AI Engine Tools and Flows User Guide (UG1076)

Document ID
UG1076
Release Date
2024-06-27
Version
2024.1 English

The Performance Metrics analysis tab can help identify if the lock stall needs to be analyzed. The following steps illustrate how a lock stall can be analyzed starting in the Vitis IDE.

  1. Select the Trace view.
  2. Select the Lock Stalls view.
    Tip: The Stalls view is available with the Trace view, Graph view, and Array view.
    Figure 1. Lock Stall in Trace View
    Each stall has the following information associated with it.
    NAME
    The lock stall is named LS_<NUM>. The number is unique across all types of stalls. The earlier the stall happens, the smaller the number.
    Stalled Tile
    The AI Engine tile where the stalled kernel is located.
    Stalled Kernel
    The kernel that is stalled. It is named <Kernel_function_name>.<Schedule_ID>.<Graph_instance_name>. Sometimes it is shown as _main and then cross-probe is required to find the real kernel function.
    Start (ps)
    The start time of the stall.
    Duration (ps)
    The duration of the stall.
    PC
    Program counter when the stall happens.
    Type
    The stalled kernel tries to read or write the buffer.
    Buffer
    The buffer that the stalled kernel tries to read or write.
    Stalled Port
    The port of the stalled kernel that tries to read or write the buffer.
    Lock Holder
    The source that is holding the lock of the buffer.
    Related Stall
    Other stalls that can cause a stall.
    Tip: The items in green can be cross-probed with other views.
  3. Select one row of the stall. It will go to the start of the stall in Trace view. It is optional to filter all the signals that are related to the stall by right-clicking the stall and choosing Filter Trace. In Trace view, the signals related to the stall are shown. Non-related signals are hidden. Exploring the trace is easier when the design is large.
    Tip: Filter Trace may not show signals related to the related stalls.
  4. Trace view can be used to view the lock stall in timeline. For a specific lock stall, it can be seen when the write lock and read lock are allocated. From the position of the stall and events before and after the stall, the reason for the stall can be analyzed. For example, if write lock has already been allocated and the lock type is Read, then it indicates that the buffer has not been released by the producer. The consumer is waiting for it to be readable. The producer can be found in the Lock Holder.
  5. To clear the previously filtered trace, right-click and choose Clear All Filters.
  6. It is usually helpful to have an overview of the stall path in Graph view. Select Graph view and then select Tile View from the drop-down list in the view. Tile view of Graph view shows graph in AI Engine tiles.
  7. If the Stalls view is not shown, select Lock Stalls from the drop-down list and choose the stall to be analyzed. It will highlight the related paths in the Tile view of the Graph view.
  8. The red path shows where the stall occurs. The white path shows the source to where the stall occurs.
  9. Click the PC value. This opens the source code and goes to the line where the stall happens.

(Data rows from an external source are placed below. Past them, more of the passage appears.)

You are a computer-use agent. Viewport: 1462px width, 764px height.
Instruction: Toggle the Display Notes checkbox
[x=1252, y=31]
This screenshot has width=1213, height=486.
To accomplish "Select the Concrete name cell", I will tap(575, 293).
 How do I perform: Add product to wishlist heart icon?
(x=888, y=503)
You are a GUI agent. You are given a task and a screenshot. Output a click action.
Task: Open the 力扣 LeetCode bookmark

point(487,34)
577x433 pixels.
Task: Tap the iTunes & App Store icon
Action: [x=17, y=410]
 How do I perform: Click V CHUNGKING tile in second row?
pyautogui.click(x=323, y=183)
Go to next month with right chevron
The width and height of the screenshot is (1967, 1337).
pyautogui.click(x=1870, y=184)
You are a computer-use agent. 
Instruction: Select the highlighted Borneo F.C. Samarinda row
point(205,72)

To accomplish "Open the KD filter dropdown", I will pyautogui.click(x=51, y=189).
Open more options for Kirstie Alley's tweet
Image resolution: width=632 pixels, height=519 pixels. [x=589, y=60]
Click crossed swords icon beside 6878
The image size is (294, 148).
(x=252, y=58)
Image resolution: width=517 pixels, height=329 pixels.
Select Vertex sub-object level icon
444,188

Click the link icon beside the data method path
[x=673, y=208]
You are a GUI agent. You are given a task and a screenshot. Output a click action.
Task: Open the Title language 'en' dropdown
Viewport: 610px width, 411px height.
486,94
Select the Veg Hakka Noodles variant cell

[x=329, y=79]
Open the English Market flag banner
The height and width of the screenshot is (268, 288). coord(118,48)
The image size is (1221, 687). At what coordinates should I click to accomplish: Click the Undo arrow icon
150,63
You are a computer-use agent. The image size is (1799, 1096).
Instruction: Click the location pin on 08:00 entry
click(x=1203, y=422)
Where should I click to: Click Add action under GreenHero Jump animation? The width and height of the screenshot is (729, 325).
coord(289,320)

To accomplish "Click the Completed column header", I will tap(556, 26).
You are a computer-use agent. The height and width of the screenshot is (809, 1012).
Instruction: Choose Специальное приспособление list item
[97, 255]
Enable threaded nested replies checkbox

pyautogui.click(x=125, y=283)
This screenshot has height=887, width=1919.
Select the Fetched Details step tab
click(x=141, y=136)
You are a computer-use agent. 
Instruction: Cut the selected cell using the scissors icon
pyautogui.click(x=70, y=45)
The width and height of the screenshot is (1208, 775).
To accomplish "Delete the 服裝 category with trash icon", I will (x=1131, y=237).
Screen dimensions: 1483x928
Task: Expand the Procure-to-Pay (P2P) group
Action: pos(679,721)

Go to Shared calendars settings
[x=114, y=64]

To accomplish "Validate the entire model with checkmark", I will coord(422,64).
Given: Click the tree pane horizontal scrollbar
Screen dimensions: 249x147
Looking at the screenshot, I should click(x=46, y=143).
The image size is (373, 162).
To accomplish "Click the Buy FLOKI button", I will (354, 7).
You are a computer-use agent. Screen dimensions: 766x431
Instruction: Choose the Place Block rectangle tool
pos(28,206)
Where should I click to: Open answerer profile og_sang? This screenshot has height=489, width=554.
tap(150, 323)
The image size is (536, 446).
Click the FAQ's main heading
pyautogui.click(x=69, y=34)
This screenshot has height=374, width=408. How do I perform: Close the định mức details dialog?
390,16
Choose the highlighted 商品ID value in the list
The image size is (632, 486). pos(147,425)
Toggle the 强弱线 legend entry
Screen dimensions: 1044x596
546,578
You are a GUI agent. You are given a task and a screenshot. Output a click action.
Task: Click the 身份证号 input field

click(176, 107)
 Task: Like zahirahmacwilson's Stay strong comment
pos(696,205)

The following table lists scenarios that can cause a lock stall and possible solutions.

Table 1. Lock Stall Scenarios and Solutions
Source Target Destination Stall Type Possible Solution
AI Engine kernel Lock of sync window AI Engine kernel Lock stall
  • If single buffer is used, use PING-PONG buffer (default) or place kernels into same AI Engine tile.
  • If the kernels are unbalanced in execution time, balance throughput between kernels.
AI Engine kernel Lock of async window (window_acquire and window_release API) AI Engine kernel Lock stall
  • If a single buffer is used, use a PING-PONG buffer (default).
  • Acquire and release buffer in-time. Use a local buffer as needed.
PL interface Lock of window AI Engine kernel Lock stall
  • Ensure that the PL interface throughput matches the AI Engine throughput.
  • Check that the PL interface frequency and width are set properly. See AI Engine/Programmable Logic Integration in AI Engine Kernel and Graph Programming Guide (UG1079).
AI Engine Lock of window PL interface Lock stall
  • Ensure that the PL interface throughput matches AI Engine throughput.
  • Check that the PL interface frequency and width are set properly. See AI Engine/Programmable Logic Integration in AI Engine Kernel and Graph Programming Guide (UG1079).
Note: DMA lock stall is not included in the Vitis IDE lock stall analysis.